ECLI:NL:RBNHO:2016:5563

Rechtbank Noord-Holland

Datum uitspraak
15 april 2016
Publicatiedatum
6 juli 2016
Zaaknummer
C/15/241793 / KG ZA 16-268
Instantie
Rechtbank Noord-Holland
Type
Uitspraak
Rechtsgebied
Civiel recht
Procedures
  • Kort geding
Vindplaatsen
  • Rechtspraak.nl
AI samenvatting door LexboostAutomatisch gegenereerd

Executiegeschil over dwangsommen en bevoegdheid voorzieningenrechter

In deze zaak, die zich afspeelt in het kort geding, vordert de besloten vennootschap Verbo Transport B.V. de opheffing van een door de kantonrechter opgelegde dwangsom. De voorzieningenrechter van de Rechtbank Noord-Holland, zittingsplaats Haarlem, heeft op 15 april 2016 uitspraak gedaan. De vordering van Verbo is primair gebaseerd op artikel 611d van het Wetboek van Burgerlijke Rechtsvordering (Rv), terwijl de subsidiaire grondslag artikel 438 Rv betreft. De voorzieningenrechter oordeelt dat hij niet bevoegd is om van de vordering kennis te nemen voor zover deze is gebaseerd op artikel 611d Rv, omdat deze bevoegdheid exclusief is voorbehouden aan de rechter die de dwangsom heeft opgelegd. De voorzieningenrechter heeft echter wel de bevoegdheid om de vordering op basis van artikel 438 Rv te beoordelen, aangezien deze vordering verband houdt met de executie van de dwangsom.

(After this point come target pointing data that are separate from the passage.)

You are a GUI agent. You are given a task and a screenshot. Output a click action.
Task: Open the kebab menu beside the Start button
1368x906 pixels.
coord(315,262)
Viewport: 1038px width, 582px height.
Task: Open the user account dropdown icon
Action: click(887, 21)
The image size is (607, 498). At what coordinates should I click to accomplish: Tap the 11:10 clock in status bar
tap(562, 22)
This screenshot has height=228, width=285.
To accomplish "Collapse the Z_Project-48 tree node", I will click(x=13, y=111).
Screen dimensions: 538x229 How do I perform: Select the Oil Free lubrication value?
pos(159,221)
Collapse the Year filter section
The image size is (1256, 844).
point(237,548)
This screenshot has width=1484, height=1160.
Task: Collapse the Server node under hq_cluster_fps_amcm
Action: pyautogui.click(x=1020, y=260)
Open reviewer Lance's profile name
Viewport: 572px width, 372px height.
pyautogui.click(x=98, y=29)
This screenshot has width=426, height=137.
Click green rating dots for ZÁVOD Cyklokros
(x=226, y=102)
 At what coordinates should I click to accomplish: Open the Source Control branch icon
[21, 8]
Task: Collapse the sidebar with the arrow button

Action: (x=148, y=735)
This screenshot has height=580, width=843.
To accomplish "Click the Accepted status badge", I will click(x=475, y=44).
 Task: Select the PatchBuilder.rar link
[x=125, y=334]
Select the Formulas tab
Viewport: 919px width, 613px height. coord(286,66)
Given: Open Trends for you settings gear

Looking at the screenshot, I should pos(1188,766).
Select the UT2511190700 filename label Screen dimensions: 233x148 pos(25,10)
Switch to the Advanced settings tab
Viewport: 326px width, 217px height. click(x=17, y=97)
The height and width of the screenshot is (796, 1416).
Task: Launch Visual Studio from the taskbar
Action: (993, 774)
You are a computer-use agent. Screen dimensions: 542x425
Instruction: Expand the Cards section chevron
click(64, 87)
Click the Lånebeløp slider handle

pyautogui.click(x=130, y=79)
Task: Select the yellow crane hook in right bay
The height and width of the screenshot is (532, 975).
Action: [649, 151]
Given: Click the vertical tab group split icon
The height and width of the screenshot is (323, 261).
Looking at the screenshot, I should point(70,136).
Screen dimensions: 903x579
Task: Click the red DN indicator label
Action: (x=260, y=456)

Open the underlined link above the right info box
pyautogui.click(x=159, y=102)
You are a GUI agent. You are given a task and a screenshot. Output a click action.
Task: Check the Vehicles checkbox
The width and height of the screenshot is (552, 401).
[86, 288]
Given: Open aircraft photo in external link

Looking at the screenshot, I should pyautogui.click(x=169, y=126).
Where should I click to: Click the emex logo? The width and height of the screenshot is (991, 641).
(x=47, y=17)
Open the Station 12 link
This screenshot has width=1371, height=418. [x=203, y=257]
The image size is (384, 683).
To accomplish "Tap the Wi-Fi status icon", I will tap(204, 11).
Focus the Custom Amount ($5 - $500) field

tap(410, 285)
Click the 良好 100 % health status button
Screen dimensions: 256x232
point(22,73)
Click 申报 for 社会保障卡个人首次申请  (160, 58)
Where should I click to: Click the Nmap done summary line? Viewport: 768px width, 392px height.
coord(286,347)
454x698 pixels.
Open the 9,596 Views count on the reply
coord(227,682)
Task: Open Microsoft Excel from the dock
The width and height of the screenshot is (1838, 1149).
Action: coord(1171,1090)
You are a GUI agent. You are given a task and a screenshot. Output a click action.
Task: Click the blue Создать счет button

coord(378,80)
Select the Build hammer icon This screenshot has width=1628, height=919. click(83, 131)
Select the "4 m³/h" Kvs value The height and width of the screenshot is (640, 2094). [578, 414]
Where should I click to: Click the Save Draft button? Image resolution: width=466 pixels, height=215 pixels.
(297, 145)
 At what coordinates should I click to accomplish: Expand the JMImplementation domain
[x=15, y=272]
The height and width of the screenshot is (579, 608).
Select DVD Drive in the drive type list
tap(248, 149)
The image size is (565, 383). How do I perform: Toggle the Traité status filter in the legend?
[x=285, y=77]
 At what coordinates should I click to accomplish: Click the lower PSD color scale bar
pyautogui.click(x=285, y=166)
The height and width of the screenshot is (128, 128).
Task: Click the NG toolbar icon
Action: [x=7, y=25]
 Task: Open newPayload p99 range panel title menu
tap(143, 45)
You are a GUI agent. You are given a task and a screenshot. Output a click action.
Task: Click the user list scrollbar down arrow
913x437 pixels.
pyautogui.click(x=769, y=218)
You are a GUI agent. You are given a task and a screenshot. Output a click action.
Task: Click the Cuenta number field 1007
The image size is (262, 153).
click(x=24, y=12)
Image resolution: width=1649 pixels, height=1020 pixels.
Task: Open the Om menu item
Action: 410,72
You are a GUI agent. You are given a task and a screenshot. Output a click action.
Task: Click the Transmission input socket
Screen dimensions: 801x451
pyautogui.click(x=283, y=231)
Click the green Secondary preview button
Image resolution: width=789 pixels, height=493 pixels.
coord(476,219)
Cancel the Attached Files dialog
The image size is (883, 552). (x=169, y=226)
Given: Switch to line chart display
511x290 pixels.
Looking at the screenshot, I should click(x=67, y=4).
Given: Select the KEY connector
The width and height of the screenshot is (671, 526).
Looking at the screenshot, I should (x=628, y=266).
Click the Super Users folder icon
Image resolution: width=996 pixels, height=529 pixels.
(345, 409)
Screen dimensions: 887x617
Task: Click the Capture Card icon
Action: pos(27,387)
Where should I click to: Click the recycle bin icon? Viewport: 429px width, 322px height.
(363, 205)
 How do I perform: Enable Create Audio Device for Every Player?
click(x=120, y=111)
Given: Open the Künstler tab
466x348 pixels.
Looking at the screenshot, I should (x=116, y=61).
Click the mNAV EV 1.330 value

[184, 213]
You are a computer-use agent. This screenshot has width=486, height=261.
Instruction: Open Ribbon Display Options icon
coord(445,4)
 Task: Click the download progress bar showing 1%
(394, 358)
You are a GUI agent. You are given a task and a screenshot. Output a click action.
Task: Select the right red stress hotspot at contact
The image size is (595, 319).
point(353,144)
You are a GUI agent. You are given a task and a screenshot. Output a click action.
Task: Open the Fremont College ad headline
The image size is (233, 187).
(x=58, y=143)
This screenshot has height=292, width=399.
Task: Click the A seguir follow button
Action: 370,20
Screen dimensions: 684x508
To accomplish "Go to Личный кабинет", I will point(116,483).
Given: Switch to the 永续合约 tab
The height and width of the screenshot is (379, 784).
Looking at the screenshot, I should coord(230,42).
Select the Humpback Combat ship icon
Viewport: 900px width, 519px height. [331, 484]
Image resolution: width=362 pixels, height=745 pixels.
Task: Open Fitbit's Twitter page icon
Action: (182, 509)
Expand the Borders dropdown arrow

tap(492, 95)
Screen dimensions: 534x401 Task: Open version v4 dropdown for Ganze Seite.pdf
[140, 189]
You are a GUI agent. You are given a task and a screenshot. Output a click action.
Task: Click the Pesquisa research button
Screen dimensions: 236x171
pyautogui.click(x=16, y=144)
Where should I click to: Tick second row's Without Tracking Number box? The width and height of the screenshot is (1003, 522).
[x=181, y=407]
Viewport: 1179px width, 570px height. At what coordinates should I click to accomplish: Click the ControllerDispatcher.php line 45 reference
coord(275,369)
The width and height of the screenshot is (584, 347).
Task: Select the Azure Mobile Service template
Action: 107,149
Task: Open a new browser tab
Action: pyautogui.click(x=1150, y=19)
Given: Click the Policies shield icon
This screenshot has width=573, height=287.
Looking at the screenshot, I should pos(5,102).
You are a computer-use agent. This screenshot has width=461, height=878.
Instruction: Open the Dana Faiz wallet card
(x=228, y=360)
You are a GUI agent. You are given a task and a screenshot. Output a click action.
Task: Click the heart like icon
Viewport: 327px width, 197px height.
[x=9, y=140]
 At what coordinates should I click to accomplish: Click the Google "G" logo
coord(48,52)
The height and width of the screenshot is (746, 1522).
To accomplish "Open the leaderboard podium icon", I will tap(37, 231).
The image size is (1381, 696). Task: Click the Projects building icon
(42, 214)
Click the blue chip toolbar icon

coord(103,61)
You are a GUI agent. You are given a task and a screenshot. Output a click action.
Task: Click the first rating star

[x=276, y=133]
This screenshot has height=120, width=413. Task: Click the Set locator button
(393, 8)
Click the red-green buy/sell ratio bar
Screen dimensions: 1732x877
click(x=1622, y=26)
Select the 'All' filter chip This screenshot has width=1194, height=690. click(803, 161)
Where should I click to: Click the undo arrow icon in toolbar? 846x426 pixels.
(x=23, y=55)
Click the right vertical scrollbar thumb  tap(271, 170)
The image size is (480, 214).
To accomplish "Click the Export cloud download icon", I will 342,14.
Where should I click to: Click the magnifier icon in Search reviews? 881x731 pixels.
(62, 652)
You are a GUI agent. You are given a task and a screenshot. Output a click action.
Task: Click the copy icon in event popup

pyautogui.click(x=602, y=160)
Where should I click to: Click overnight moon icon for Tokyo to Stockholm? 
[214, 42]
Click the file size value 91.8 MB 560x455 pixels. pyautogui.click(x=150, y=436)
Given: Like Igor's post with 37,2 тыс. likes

De voorzieningenrechter heeft vastgesteld dat Verbo in een situatie verkeert waarin de dwangsom als prikkel tot nakoming zijn effect verliest. Dit is het geval wanneer het onredelijk zou zijn om van Verbo meer inspanning en zorgvuldigheid te vergen dan zij heeft betracht. De voorzieningenrechter oordeelt dat de dwangsomrechter waarschijnlijk zal oordelen dat Verbo zich in een onmogelijke situatie bevindt om aan de veroordeling te voldoen, gezien de omstandigheden van het geval en de communicatie met de pensioenuitvoerder.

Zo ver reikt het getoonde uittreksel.